Re: POSIX violation by writeback error

From: J. Bruce Fields
Date: Tue Sep 04 2018 - 12:12:07 EST


On Tue, Sep 04, 2018 at 11:44:20AM -0400, Jeff Layton wrote:
> On Tue, 2018-09-04 at 22:56 +0800, çæå wrote:
> > A practical and concrete example may be,
> > A disk cleaner program that first searches for garbage files that won't be used
> > anymore and save the list in a file (open()-write()-close()) and wait for the
> > user to confirm the list of files to be removed. A writeback error occurs
> > and the related page/inode/address_space gets evicted while the user is
> > taking a long thought about it. Finally, the user hits enter and the
> > cleaner begin
> > to open() read() the list again. But what gets removed is the old list
> > of files that
> > was generated several months ago...
> >
> > Another example may be,
> > An email editor and a busy mail sender. A well written mail to my boss is
> > composed by this email editor and is saved in a file (open()-write()-close()).
> > The mail sender gets notified with the path of the mail file to queue it and
> > send it later. A writeback error occurs and the related
> > page/inode/address_space gets evicted while the mail is still waiting in the
> > queue of the mail sender. Finally, the mail file is open() read() by the sender,
> > but what is sent is the mail to my girlfriend that was composed yesterday...
> >
> > In both cases, the files are not meant to be persisted onto the disk.
> > So, fsync()
> > is not likely to be called.
> >
>
> So at what point are you going to give up on keeping the data? The
> fundamental problem here is an open-ended commitment. We (justifiably)
> avoid those in kernel development because it might leave the system
> without a way out of a resource crunch.

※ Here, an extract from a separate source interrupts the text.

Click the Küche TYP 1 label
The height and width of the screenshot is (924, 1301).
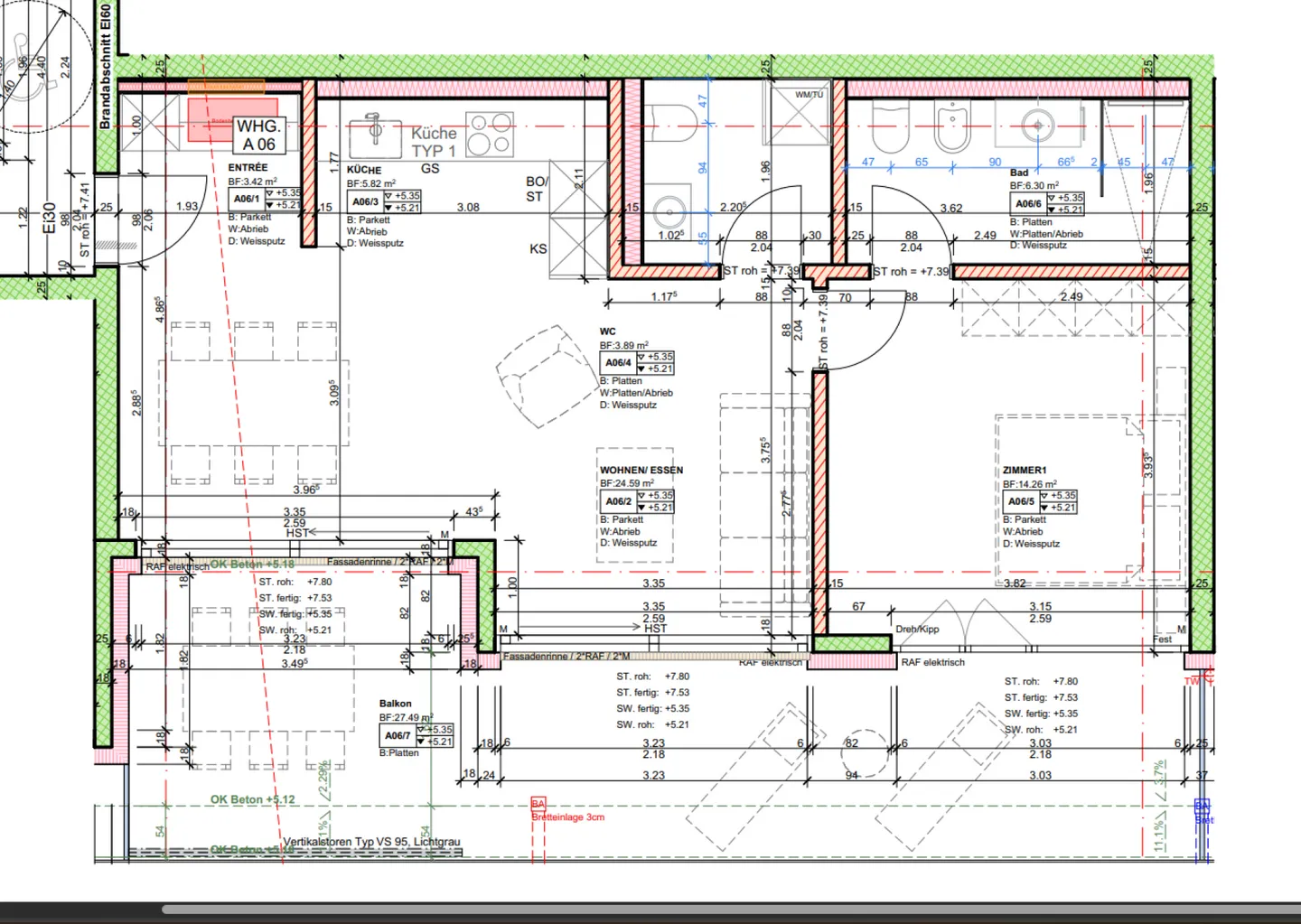click(x=434, y=142)
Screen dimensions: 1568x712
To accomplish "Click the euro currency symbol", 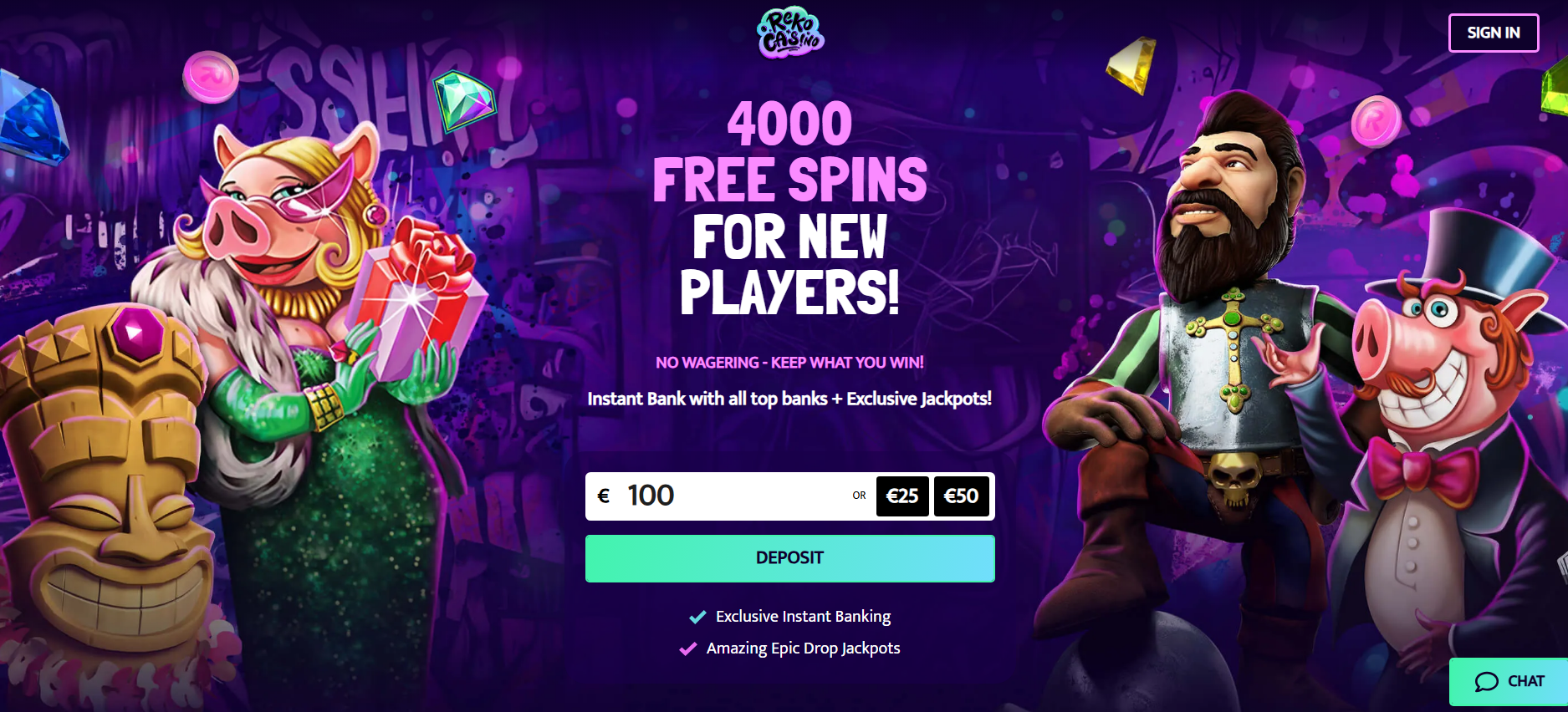I will click(604, 496).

Well, I think the point was that in the above examples you'd prefer that
the read just fail--no need to keep the data. A bit marking the file
(or even the entire filesystem) unreadable would satisfy posix, I guess.
Whether that's practical, I don't know.

> > - If the following read() could be served by a page in memory, just returns the
> > data. If the following read() could not be served by a page in memory and the
> > inode/address_space has a writeback error mark, returns EIO.
> > If there is a writeback error on the file, and the request data could
> > not be served
> > by a page in memory, it means we are reading a (partically) corrupted
> > (out-of-data)
> > file. Receiving an EIO is expected.
> >
>
> No, an error on read is not expected there. Consider this:
>
> Suppose the backend filesystem (maybe an NFSv3 export) is really r/o,
> but was mounted r/w. An application queues up a bunch of writes that of
> course can't be written back (they get EROFS or something when they're
> flushed back to the server), but that application never calls fsync.
>
> A completely unrelated application is running as a user that can open
> the file for read, but not r/w. It then goes to open and read the file
> and then gets EIO back or maybe even EROFS.
>
> Why should that application (which did zero writes) have any reason to
> think that the error was due to prior writeback failure by a completely
> separate process? Does EROFS make sense when you're attempting to do a
> read anyway?
>
> Moreover, what is that application's remedy in this case? It just wants
> to read the file, but may not be able to even open it for write to issue
> an fsync to "clear" the error. How do we get things moving again so it
> can do what it wants?
>
> I think your suggestion would open the floodgates for local DoS attacks.

Do we really care about processes with write permissions (even only
local client-side write permissions) being able to DoS readers? In
general readers kinda have to trust writers.

--b.